Arbeitsanweisung: Bearbeite den Abschnitt, der mit der Zeile beginnt, die „How do I perform: Click the orange" enthält, und mit der Zeile endet, die „pos(595,301)" enthält. Gib nur diese Zeilen wieder aus, ersetze dabei „legend" durch „key" und lass alles andere unverändert.

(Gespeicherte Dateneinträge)
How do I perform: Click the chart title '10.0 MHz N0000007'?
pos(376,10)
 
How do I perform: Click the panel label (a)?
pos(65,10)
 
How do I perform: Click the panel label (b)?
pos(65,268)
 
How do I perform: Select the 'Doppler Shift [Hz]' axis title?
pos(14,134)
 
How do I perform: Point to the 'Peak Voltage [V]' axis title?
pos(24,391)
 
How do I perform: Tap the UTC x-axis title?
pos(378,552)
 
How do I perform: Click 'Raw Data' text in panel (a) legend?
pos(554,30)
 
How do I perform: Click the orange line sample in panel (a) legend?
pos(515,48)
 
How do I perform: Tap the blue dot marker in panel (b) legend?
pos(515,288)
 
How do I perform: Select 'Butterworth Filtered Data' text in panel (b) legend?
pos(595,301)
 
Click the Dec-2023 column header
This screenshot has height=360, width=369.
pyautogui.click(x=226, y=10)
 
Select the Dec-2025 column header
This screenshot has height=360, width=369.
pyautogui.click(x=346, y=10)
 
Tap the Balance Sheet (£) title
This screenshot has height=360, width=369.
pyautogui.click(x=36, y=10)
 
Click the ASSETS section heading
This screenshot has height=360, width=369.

Lösung der Aufgabe:
How do I perform: Click the orange line sample in panel (a) key?
pos(515,48)
 
How do I perform: Tap the blue dot marker in panel (b) key?
pos(515,288)
 
How do I perform: Select 'Butterworth Filtered Data' text in panel (b) key?
pos(595,301)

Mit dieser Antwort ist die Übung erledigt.